A lot of effort was put in to describing the facilities the government erected for each of the many departments; places like Raven Rock, Mount Weather, Cheyenne Mountain and more. It also describes how these places fell into disuse through the ennui and complacency born of occupying these doomsday fortresses perpetually staffed but never used, The author also tells how events such as 9/11 kick started these programs that were well on the way to being moth-balled and abandoned. One can imagine what Kim Jung Un and all of the talk about the resurgent Evil Russian Empire is doing to COG efforts and strategies.

While it is very informative, the book is not a page-turner and may not appeal to some.

Bits of COG 1

“COG” (Continuity Of Government), is my next writing project. Partly inspired by ‘Dr. Strangelove’ and the song ‘The Fletcher Memorial Home’ by Pink Floyd, it’s set in a super bunker where the world leaders and connected elites have gone to ride out a looming nuclear war.

Here’s a snippet from the draft:

Major George Russell Kilgore had been a professional soldier for half a century. He was just shy of seventy years old. Every morning, at four a.m., he would get out of his bunk, relieve himself, drink sixteen ounces of chocolate whey powder spiked with two raw eggs and two shots of Smirnoff, and then go for a seven mile run… shirtless.  

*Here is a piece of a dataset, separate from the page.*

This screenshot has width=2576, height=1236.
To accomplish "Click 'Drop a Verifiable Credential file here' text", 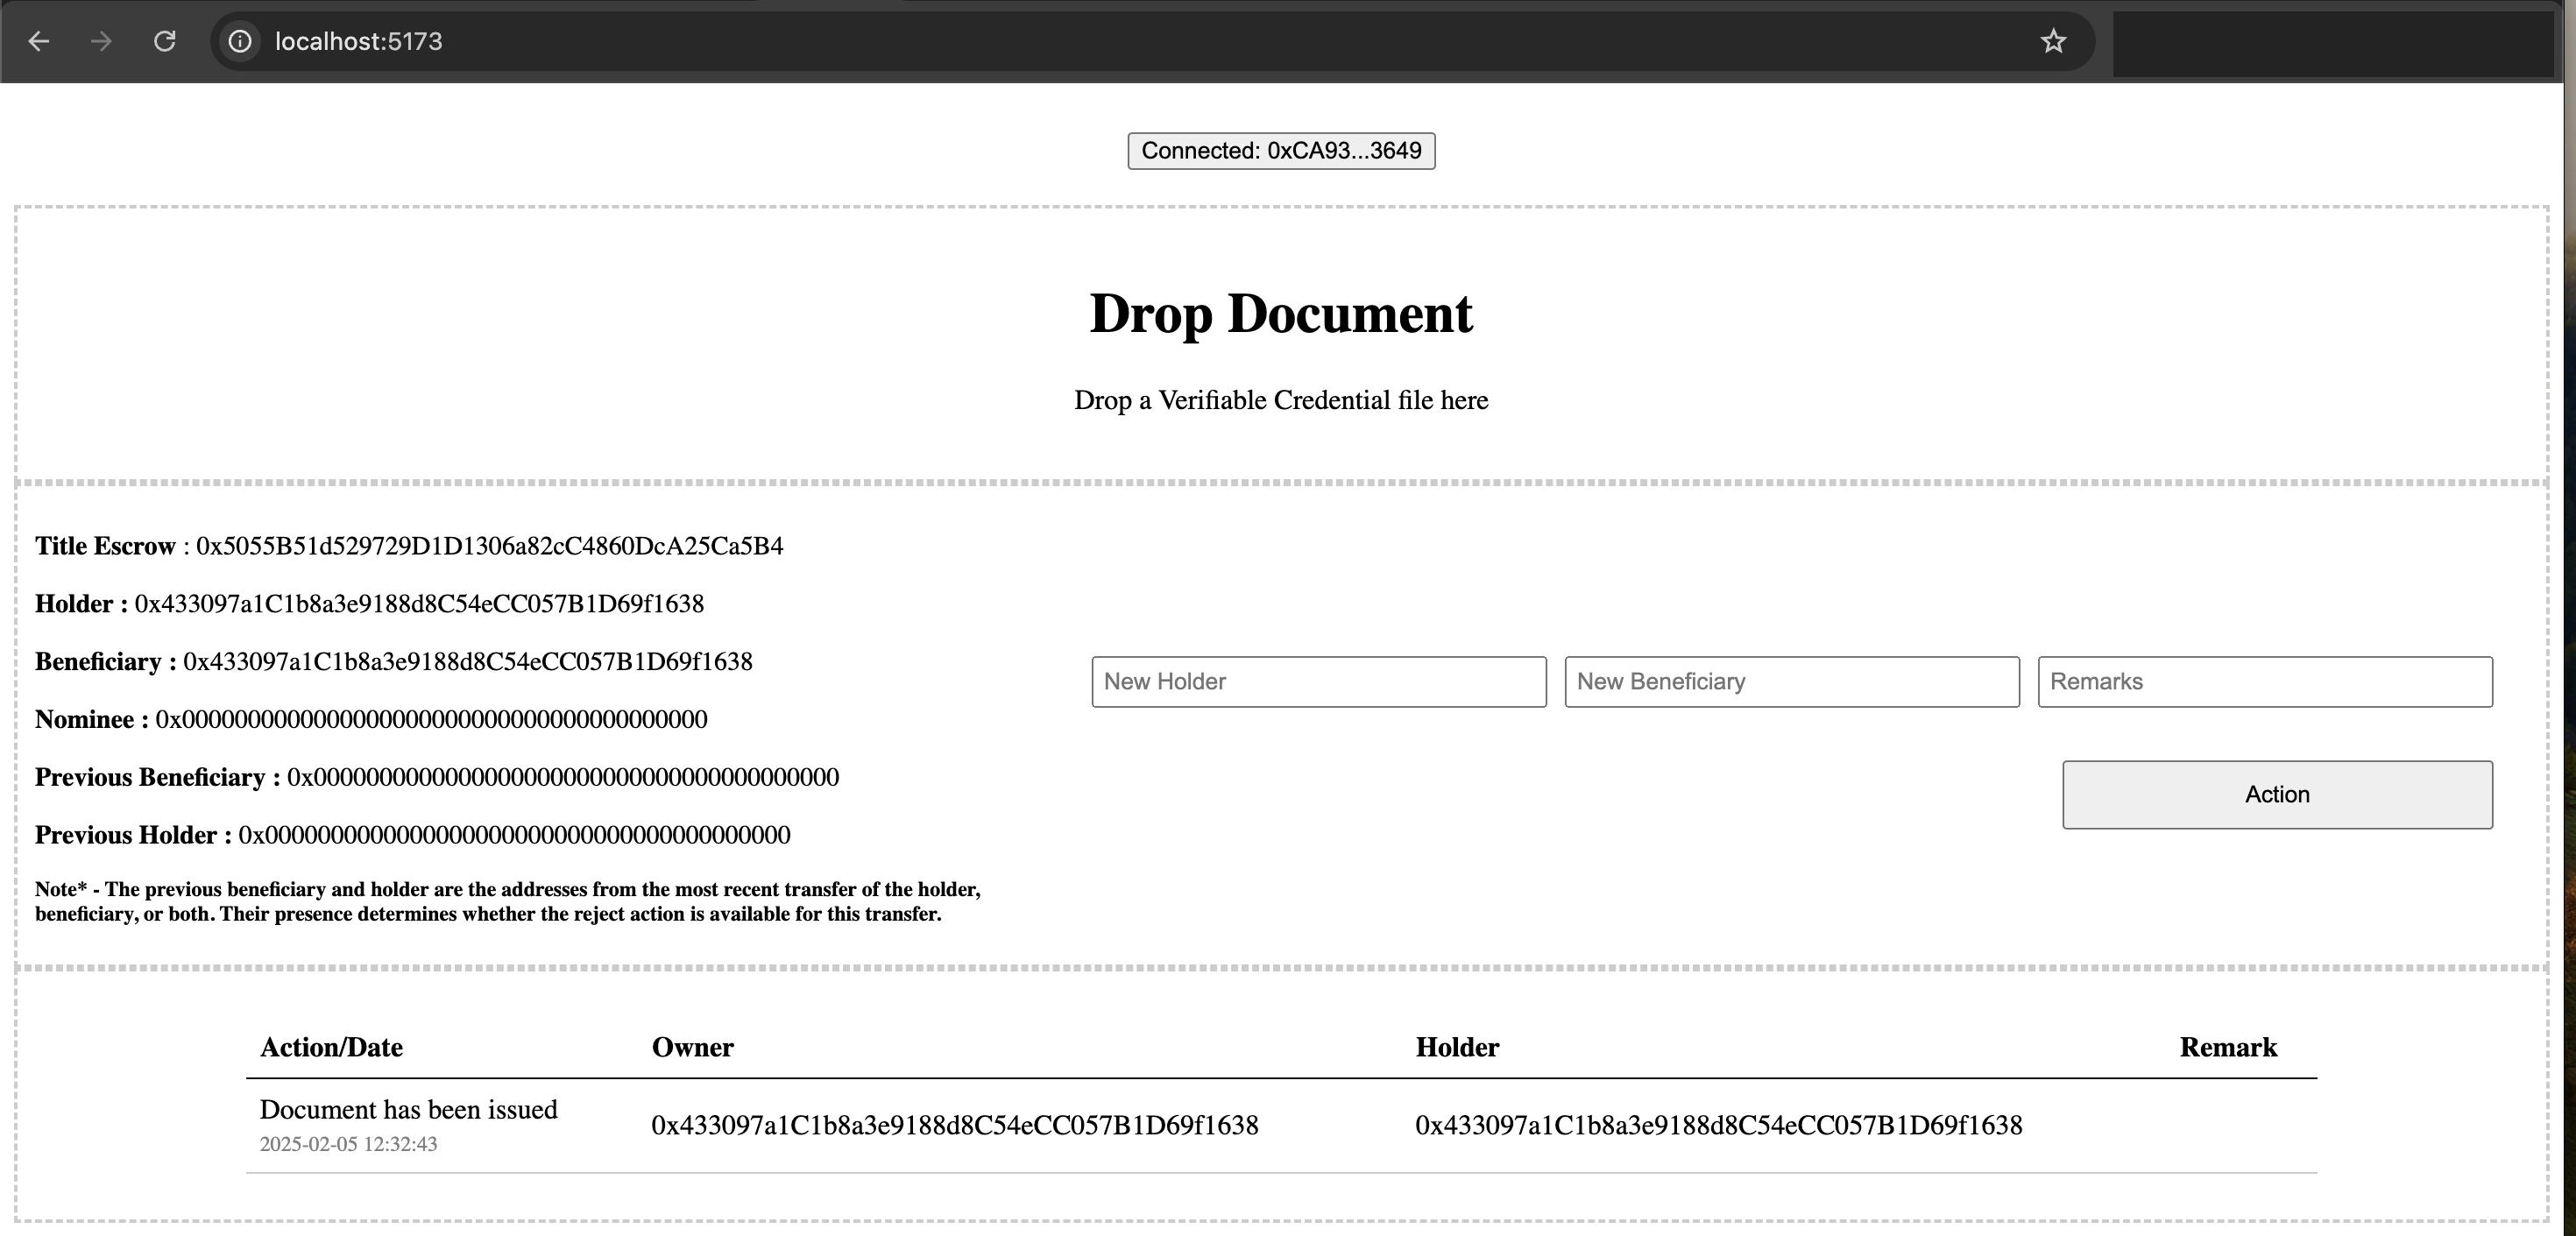I will (1280, 401).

A graduate of West Point, Kilgore had the distinction of being the only member of the U.S. armed forces to have been in combat in twelve conflicts, those being: Lebanon, Grenada, Panama, Iraq War I, Somalia, Iraq War II, Afghanistan, Libya, Yemen, Syria, Niger, and Operation Restore Hegemon in Puerto Rico. He was wounded six times and had a metal plate installed in his head to replace a chunk of his skull blasted away in a firing range accident. He was also kidnapped while in Pakistan, but managed to steal one of his captor’s cell phones and dial in a cruise missile strike onto his very location. He was the only survivor of the blast. At fifty years old, he snuck into the West Point locker room, put on a football uniform, and inserted himself onto the kickoff team in a game against the hated rivals from Navy. He recorded two unassisted tackles before the staff figured out who he was and took him out. Everyone, including his wife and grandchildren, called him “Sir” or “Major” except for the president who called him “Krusty”.

He was also currently known as “The Halfback”, not because of his football exploits, but rather because he carried the nuclear football—the leather satchel containing protocols instructing the president on how to launch nuclear weapons.